(Data items)
----

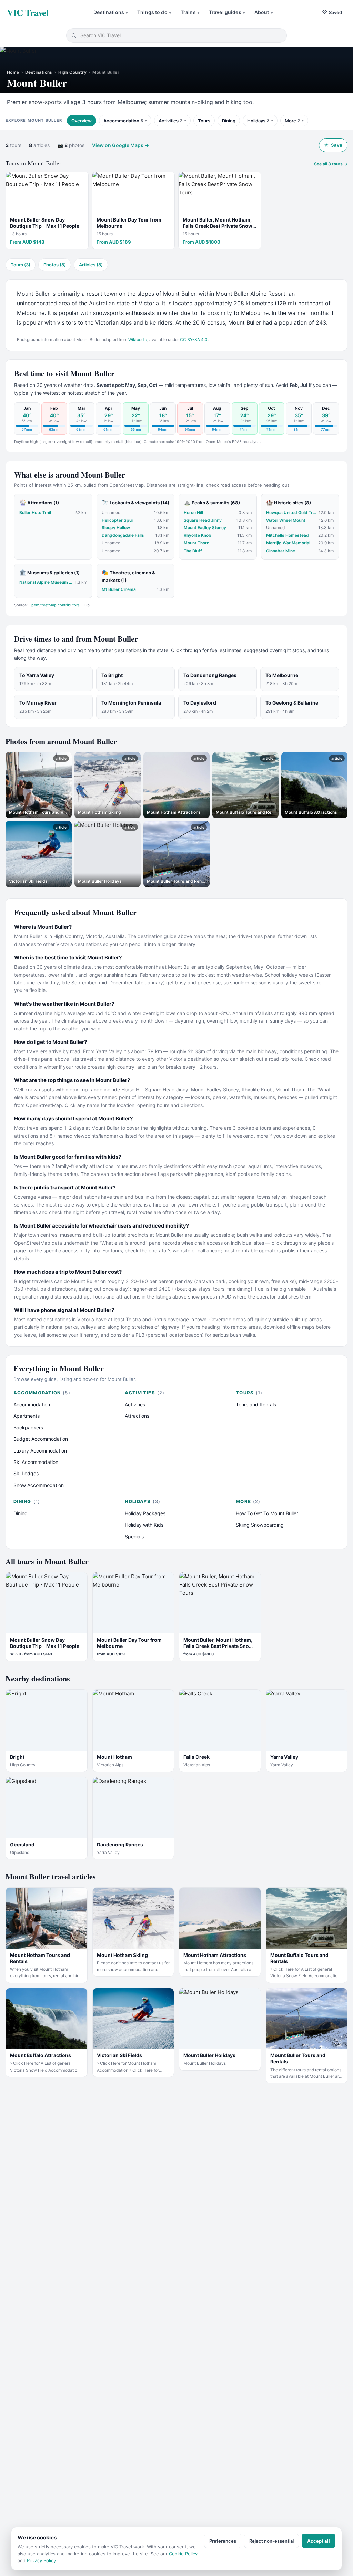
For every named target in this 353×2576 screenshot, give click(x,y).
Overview (81, 120)
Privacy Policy (41, 2560)
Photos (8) (54, 264)
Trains (190, 12)
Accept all (318, 2541)
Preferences (222, 2541)
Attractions (137, 1416)
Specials (134, 1536)
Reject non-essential (271, 2541)
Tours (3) (20, 264)
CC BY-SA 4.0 (194, 339)
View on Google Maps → (120, 145)
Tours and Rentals (256, 1404)
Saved (332, 12)
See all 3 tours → (330, 163)
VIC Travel (27, 12)
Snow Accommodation (38, 1485)
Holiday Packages (145, 1513)
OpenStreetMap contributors (54, 605)
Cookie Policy (183, 2553)
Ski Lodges (26, 1473)
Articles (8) (91, 264)
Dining (228, 120)
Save (333, 145)
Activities (170, 120)
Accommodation (123, 120)
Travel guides (227, 12)
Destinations (110, 12)
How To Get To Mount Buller (267, 1513)
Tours (204, 120)
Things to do (154, 12)
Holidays (258, 120)
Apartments (26, 1416)
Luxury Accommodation (40, 1451)
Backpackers (28, 1427)
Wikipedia (137, 339)
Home (13, 72)
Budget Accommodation (40, 1439)
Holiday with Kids (144, 1525)
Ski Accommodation (35, 1462)
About (263, 12)
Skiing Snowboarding (260, 1525)
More (292, 120)
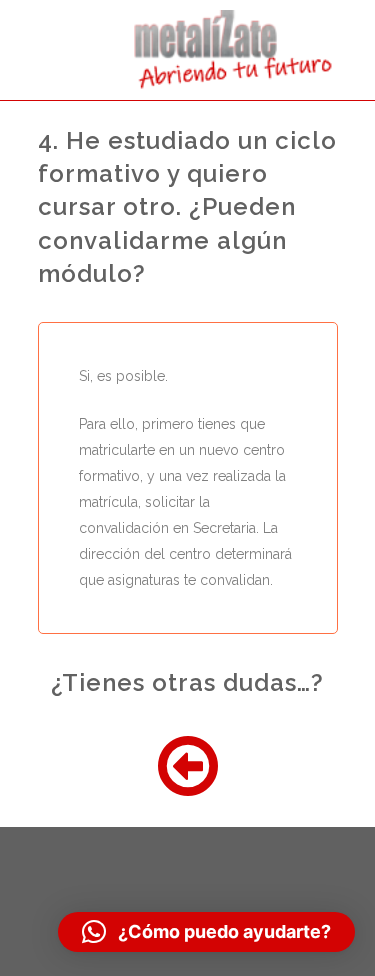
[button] (206, 932)
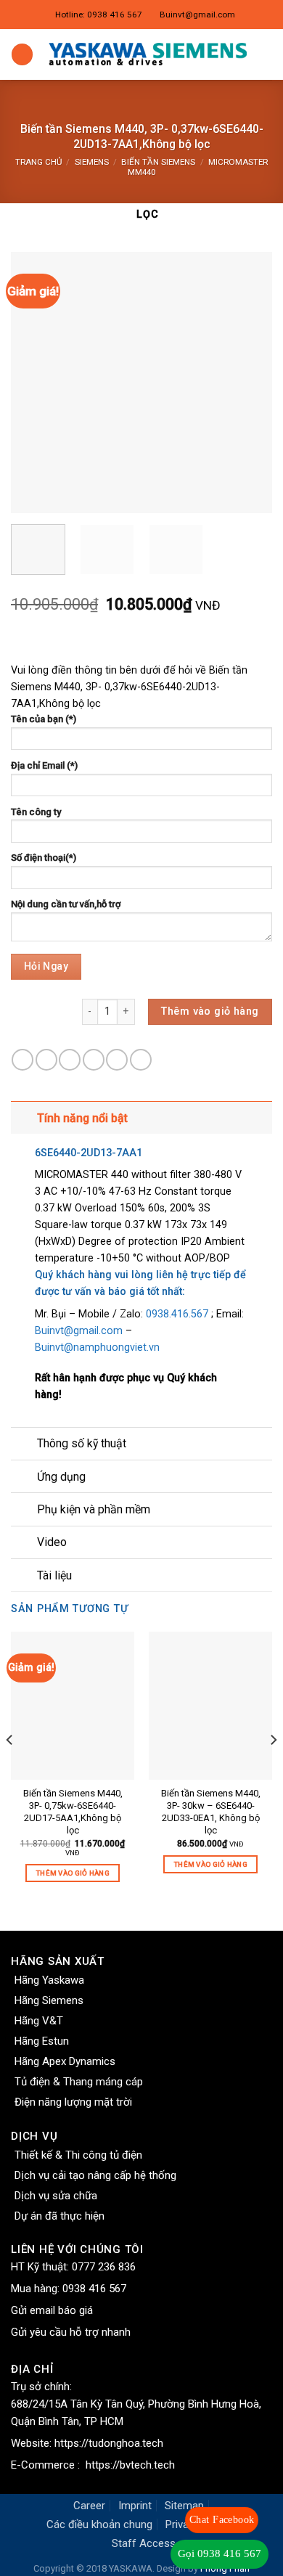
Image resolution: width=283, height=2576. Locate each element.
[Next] (249, 382)
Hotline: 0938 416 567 (98, 14)
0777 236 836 (104, 2266)
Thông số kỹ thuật (81, 1443)
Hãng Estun (42, 2041)
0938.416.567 (178, 1314)
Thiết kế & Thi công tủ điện (78, 2155)
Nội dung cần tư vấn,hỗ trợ (65, 904)
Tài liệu (54, 1575)
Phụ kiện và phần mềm (93, 1509)
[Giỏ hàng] (265, 54)
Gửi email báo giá (52, 2310)
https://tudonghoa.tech (108, 2443)
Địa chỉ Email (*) (44, 765)
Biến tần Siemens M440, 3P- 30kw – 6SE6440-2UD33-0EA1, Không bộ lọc (211, 1812)
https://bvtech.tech (130, 2464)
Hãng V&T (39, 2020)
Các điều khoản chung (99, 2524)
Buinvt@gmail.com (197, 14)
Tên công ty (36, 811)
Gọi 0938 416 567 (219, 2553)
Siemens (92, 162)
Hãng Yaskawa (49, 1980)
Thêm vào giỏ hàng (209, 1011)
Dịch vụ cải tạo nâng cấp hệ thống (95, 2175)
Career (89, 2505)
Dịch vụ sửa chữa (56, 2195)
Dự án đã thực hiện (59, 2216)
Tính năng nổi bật (82, 1118)
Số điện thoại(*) (43, 857)
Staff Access (144, 2543)
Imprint (135, 2505)
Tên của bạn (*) (43, 718)
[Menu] (22, 54)
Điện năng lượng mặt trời (73, 2102)
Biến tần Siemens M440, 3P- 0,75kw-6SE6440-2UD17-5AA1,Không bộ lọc (73, 1812)
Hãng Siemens (49, 2000)
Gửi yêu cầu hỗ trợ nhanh (71, 2332)
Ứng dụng (61, 1477)
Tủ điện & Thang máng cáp (79, 2081)
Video (52, 1542)
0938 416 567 (94, 2288)
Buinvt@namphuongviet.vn (99, 1347)
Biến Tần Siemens (158, 162)
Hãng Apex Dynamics (65, 2061)
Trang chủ (38, 162)
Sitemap (184, 2505)
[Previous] (34, 382)
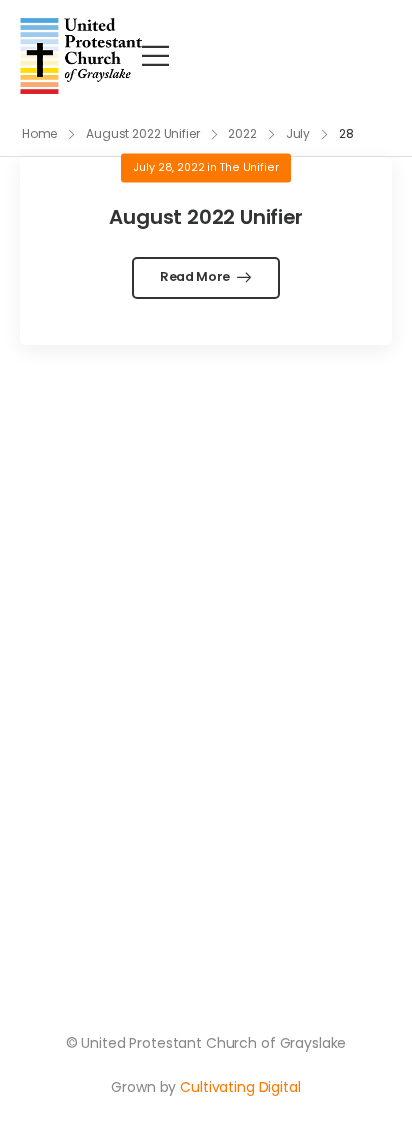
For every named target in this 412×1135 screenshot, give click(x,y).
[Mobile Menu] (155, 55)
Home (40, 133)
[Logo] (81, 56)
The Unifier (249, 167)
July (298, 133)
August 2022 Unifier (143, 133)
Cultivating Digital (240, 1087)
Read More (196, 276)
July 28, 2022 (168, 167)
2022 (242, 133)
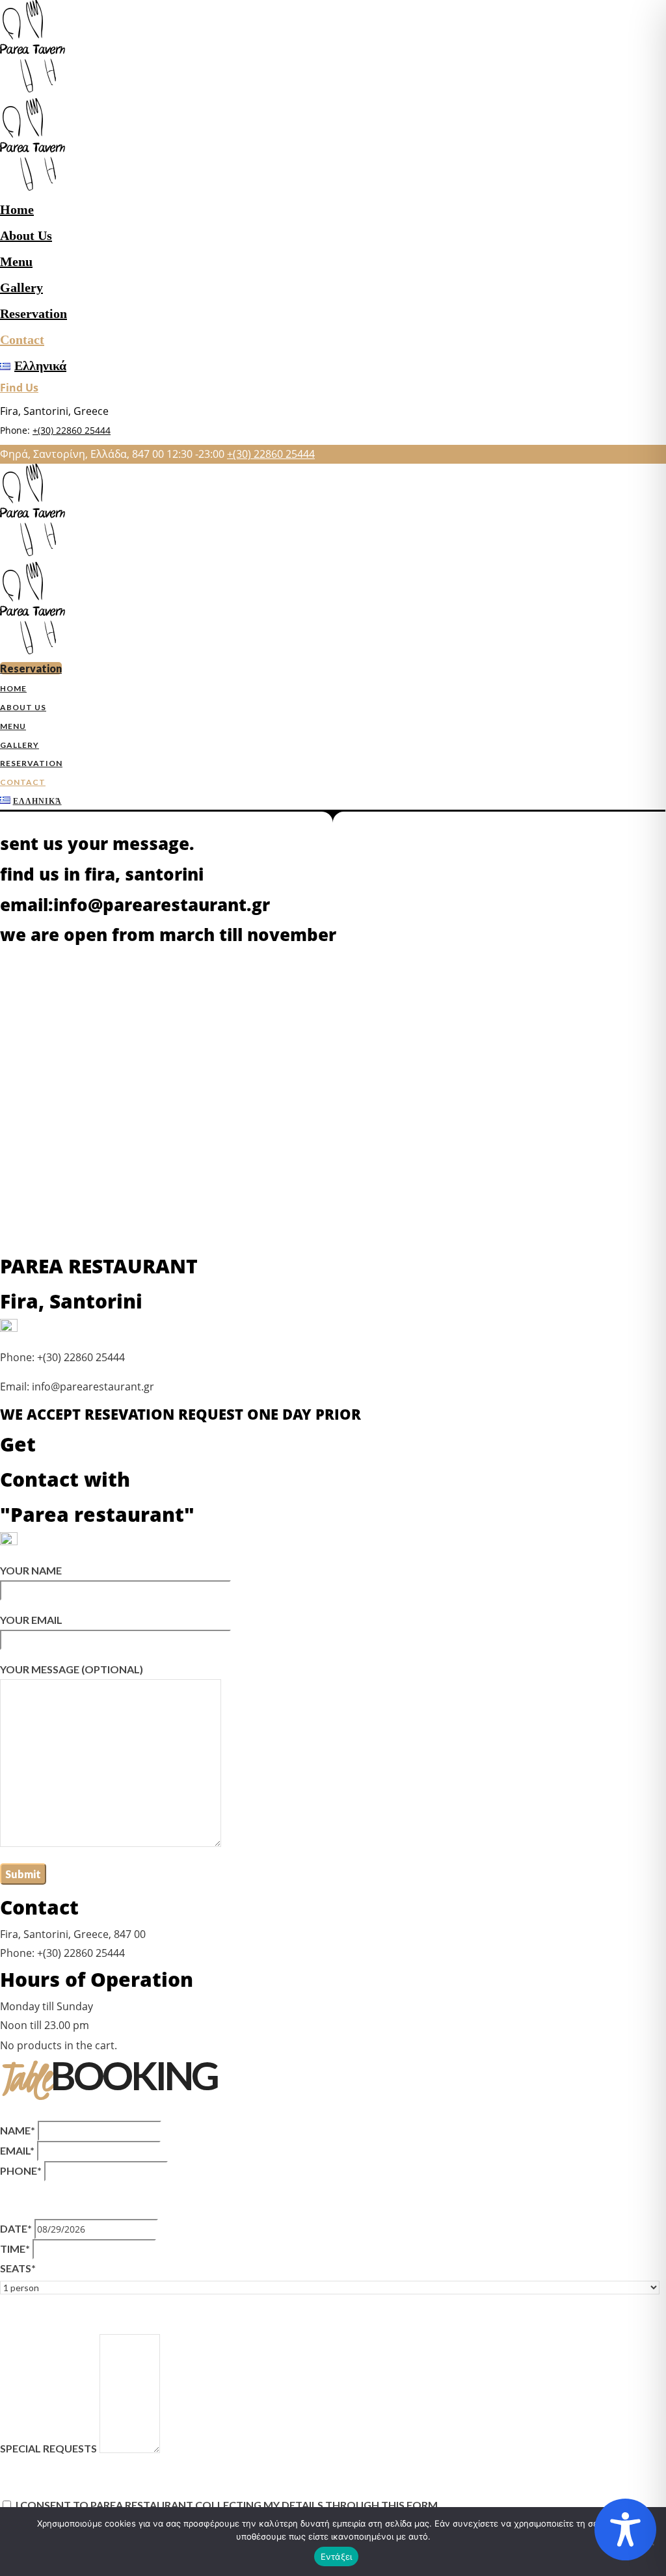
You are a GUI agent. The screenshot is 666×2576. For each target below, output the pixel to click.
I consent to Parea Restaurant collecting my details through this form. (228, 2505)
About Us (26, 235)
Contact (22, 339)
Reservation (33, 313)
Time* (15, 2248)
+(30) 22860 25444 (72, 430)
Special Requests (48, 2449)
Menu (16, 261)
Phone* (21, 2170)
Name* (17, 2130)
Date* (16, 2228)
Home (17, 209)
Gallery (21, 287)
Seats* (18, 2268)
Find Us (19, 387)
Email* (17, 2150)
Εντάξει (337, 2556)
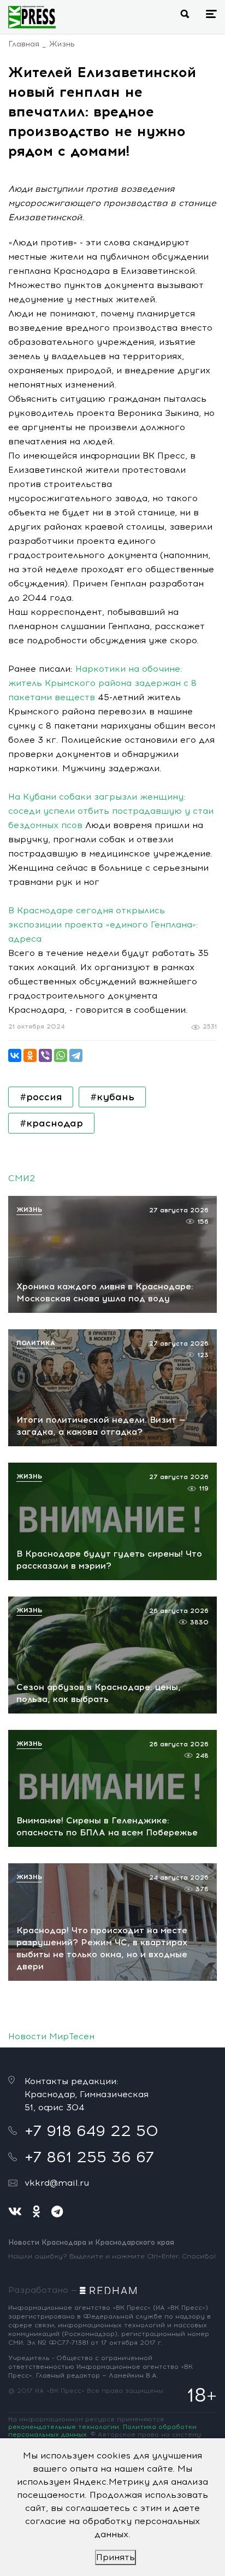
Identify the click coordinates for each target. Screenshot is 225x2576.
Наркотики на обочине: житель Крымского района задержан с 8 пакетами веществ (102, 683)
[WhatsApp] (60, 1055)
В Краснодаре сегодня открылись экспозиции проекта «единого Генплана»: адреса (103, 924)
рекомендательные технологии (63, 2427)
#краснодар (51, 1123)
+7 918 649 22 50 (91, 2130)
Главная (23, 44)
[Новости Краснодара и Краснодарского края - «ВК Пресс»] (32, 16)
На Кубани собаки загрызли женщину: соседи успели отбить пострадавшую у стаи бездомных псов (111, 810)
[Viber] (45, 1055)
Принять (115, 2557)
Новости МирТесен (51, 2036)
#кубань (112, 1097)
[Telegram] (75, 1055)
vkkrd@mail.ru (57, 2183)
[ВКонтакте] (14, 1055)
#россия (41, 1097)
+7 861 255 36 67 (89, 2156)
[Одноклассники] (30, 1055)
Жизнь (62, 44)
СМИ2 (21, 1178)
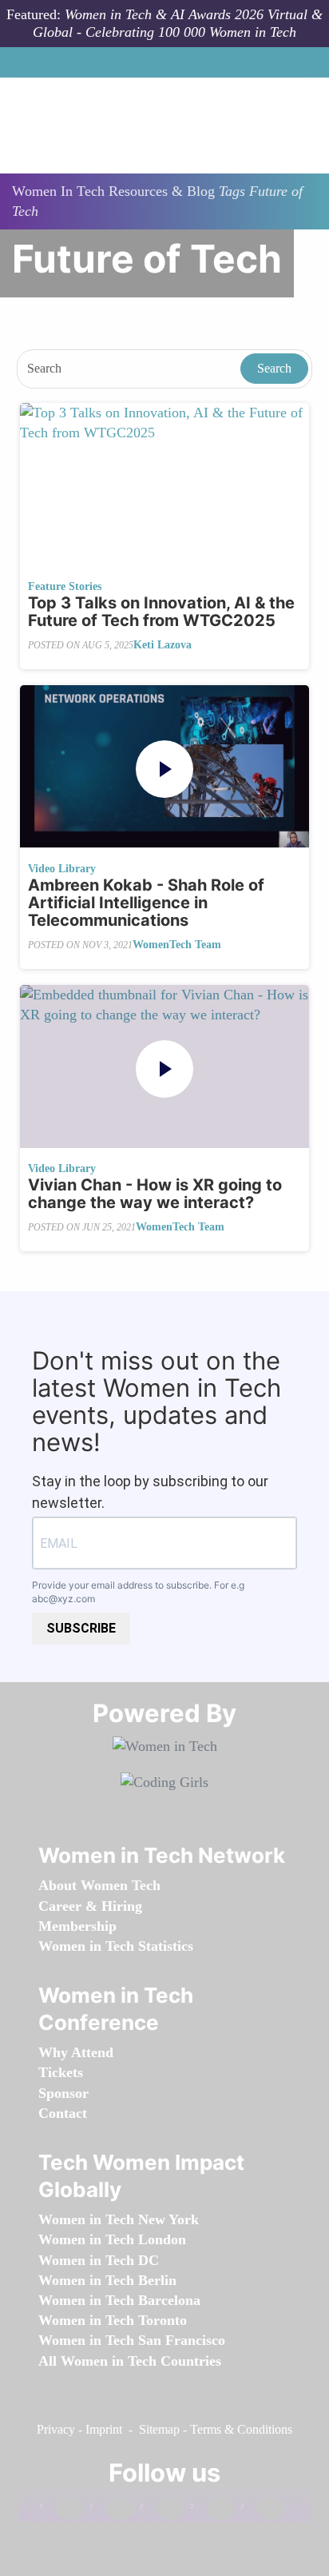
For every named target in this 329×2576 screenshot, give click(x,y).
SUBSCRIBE (81, 1628)
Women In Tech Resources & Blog (113, 191)
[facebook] (61, 2509)
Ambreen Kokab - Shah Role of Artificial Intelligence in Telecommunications (146, 902)
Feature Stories (64, 586)
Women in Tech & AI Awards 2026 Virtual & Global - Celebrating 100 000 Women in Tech (178, 23)
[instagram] (162, 2509)
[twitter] (212, 2509)
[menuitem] (99, 1885)
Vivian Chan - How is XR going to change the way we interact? (155, 1193)
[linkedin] (111, 2509)
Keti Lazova (162, 645)
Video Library (62, 869)
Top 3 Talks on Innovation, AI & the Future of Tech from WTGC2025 (161, 611)
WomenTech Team (177, 945)
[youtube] (262, 2509)
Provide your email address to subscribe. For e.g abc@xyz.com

----

- DIRECTIONS:
Would you set down the records above once more, exactly, with the pictures removed?

- ANSWER SPACE:
For every named target in this 353×2576 screenshot, give click(x,y).
Overview (81, 120)
Privacy Policy (41, 2560)
Photos (8) (54, 264)
Trains (190, 12)
Accept all (318, 2541)
Preferences (222, 2541)
Attractions (137, 1416)
Specials (134, 1536)
Reject non-essential (271, 2541)
Tours (3) (20, 264)
CC BY-SA 4.0 (194, 339)
View on Google Maps → (120, 145)
Tours and Rentals (256, 1404)
Saved (332, 12)
See all 3 tours → (330, 163)
VIC Travel (27, 12)
Snow Accommodation (38, 1485)
Holiday Packages (145, 1513)
OpenStreetMap contributors (54, 605)
Cookie Policy (183, 2553)
Ski Lodges (26, 1473)
Articles (8) (91, 264)
Dining (228, 120)
Save (333, 145)
Activities (170, 120)
Accommodation (123, 120)
Travel guides (227, 12)
Destinations (110, 12)
How To Get To Mount Buller (267, 1513)
Tours (204, 120)
Things to do (154, 12)
Holidays (258, 120)
Apartments (26, 1416)
Luxury Accommodation (40, 1451)
Backpackers (28, 1427)
Wikipedia (137, 339)
Home (13, 72)
Budget Accommodation (40, 1439)
Holiday with Kids (144, 1525)
Ski Accommodation (35, 1462)
About (263, 12)
Skiing Snowboarding (260, 1525)
More (292, 120)
[button] (206, 932)
Image resolution: width=283, height=2576. Locate each element.
[Next] (249, 382)
Hotline: 0938 416 567 (98, 14)
0777 236 836 (104, 2266)
Thông số kỹ thuật (81, 1443)
Hãng Estun (42, 2041)
0938.416.567 (178, 1314)
Thiết kế & Thi công tủ điện (78, 2155)
Nội dung cần tư vấn,hỗ trợ (65, 904)
Tài liệu (54, 1575)
Phụ kiện và phần mềm (93, 1509)
[Giỏ hàng] (265, 54)
Gửi email báo giá (52, 2310)
https://tudonghoa.tech (108, 2443)
Địa chỉ Email (*) (44, 765)
Biến tần Siemens M440, 3P- 30kw – 6SE6440-2UD33-0EA1, Không bộ lọc (211, 1812)
https://bvtech.tech (130, 2464)
Hãng V&T (39, 2020)
Các điều khoản chung (99, 2524)
Buinvt@gmail.com (197, 14)
Tên công ty (36, 811)
Gọi 0938 416 567 (219, 2553)
Siemens (92, 162)
Hãng Yaskawa (49, 1980)
Thêm vào giỏ hàng (209, 1011)
Dịch vụ cải tạo nâng cấp hệ thống (95, 2175)
Career (89, 2505)
Dịch vụ sửa chữa (56, 2195)
Dự án đã thực hiện (59, 2216)
Tính năng nổi bật (82, 1118)
Số điện thoại(*) (43, 857)
Staff Access (144, 2543)
Imprint (135, 2505)
Tên của bạn (*) (43, 718)
[Menu] (22, 54)
Điện năng lượng mặt trời (73, 2102)
Biến tần Siemens M440, 3P- 0,75kw-6SE6440-2UD17-5AA1,Không bộ lọc (73, 1812)
Hãng Siemens (49, 2000)
Gửi yêu cầu hỗ trợ nhanh (71, 2332)
Ứng dụng (61, 1477)
Tủ điện & Thang máng cáp (79, 2081)
Video (52, 1542)
0938 416 567 (94, 2288)
Buinvt@namphuongviet.vn (99, 1347)
Biến Tần Siemens (158, 162)
Hãng Apex Dynamics (65, 2061)
Trang chủ (38, 162)
Sitemap (184, 2505)
[Previous] (34, 382)
For every named target in this 412×1135 screenshot, give click(x,y).
[Mobile Menu] (155, 55)
Home (40, 133)
[Logo] (81, 56)
The Unifier (249, 167)
July (298, 133)
August 2022 Unifier (143, 133)
Cultivating Digital (240, 1087)
Read More (196, 276)
July 28, 2022 (168, 167)
2022 (242, 133)
You are a GUI agent. The screenshot is 666×2576. For each target below, output the pixel to click.
I consent to Parea Restaurant collecting my details through this form. (228, 2505)
About Us (26, 235)
Contact (22, 339)
Reservation (33, 313)
Time* (15, 2248)
+(30) 22860 25444 (72, 430)
Special Requests (48, 2449)
Menu (16, 261)
Phone* (21, 2170)
Name* (17, 2130)
Date* (16, 2228)
Home (17, 209)
Gallery (21, 287)
Seats* (18, 2268)
Find Us (19, 387)
Email* (17, 2150)
Εντάξει (337, 2556)
Identify the click coordinates for each target. Screenshot is 225x2576.
Наркотики на обочине: житель Крымского района задержан с 8 пакетами веществ (102, 683)
[WhatsApp] (60, 1055)
В Краснодаре сегодня открылись экспозиции проекта «единого Генплана»: адреса (103, 924)
рекомендательные технологии (63, 2427)
#краснодар (51, 1123)
+7 918 649 22 50 (91, 2130)
Главная (23, 44)
[Новости Краснодара и Краснодарского края - «ВК Пресс»] (32, 16)
На Кубани собаки загрызли женщину: соседи успели отбить пострадавшую у стаи бездомных псов (111, 810)
[Viber] (45, 1055)
Принять (115, 2557)
Новости МирТесен (51, 2036)
#кубань (112, 1097)
[Telegram] (75, 1055)
vkkrd@mail.ru (57, 2183)
[ВКонтакте] (14, 1055)
#россия (41, 1097)
+7 861 255 36 67 (89, 2156)
[Одноклассники] (30, 1055)
Жизнь (62, 44)
СМИ2 (21, 1178)
For every named target in this 329×2576 screenshot, give click(x,y).
SUBSCRIBE (81, 1628)
Women In Tech Resources & Blog (113, 191)
[facebook] (61, 2509)
Ambreen Kokab - Shah Role of Artificial Intelligence in Telecommunications (146, 902)
Feature Stories (64, 586)
Women in Tech & AI Awards 2026 Virtual & Global - Celebrating 100 000 Women in Tech (178, 23)
[instagram] (162, 2509)
[twitter] (212, 2509)
[menuitem] (99, 1885)
Vivian Chan - How is XR going to change the way we interact? (155, 1193)
[linkedin] (111, 2509)
Keti Lazova (162, 645)
Video Library (62, 869)
Top 3 Talks on Innovation, AI & the Future of Tech from WTGC2025 (161, 611)
WomenTech Team (177, 945)
[youtube] (262, 2509)
Provide your email address to subscribe. For e.g abc@xyz.com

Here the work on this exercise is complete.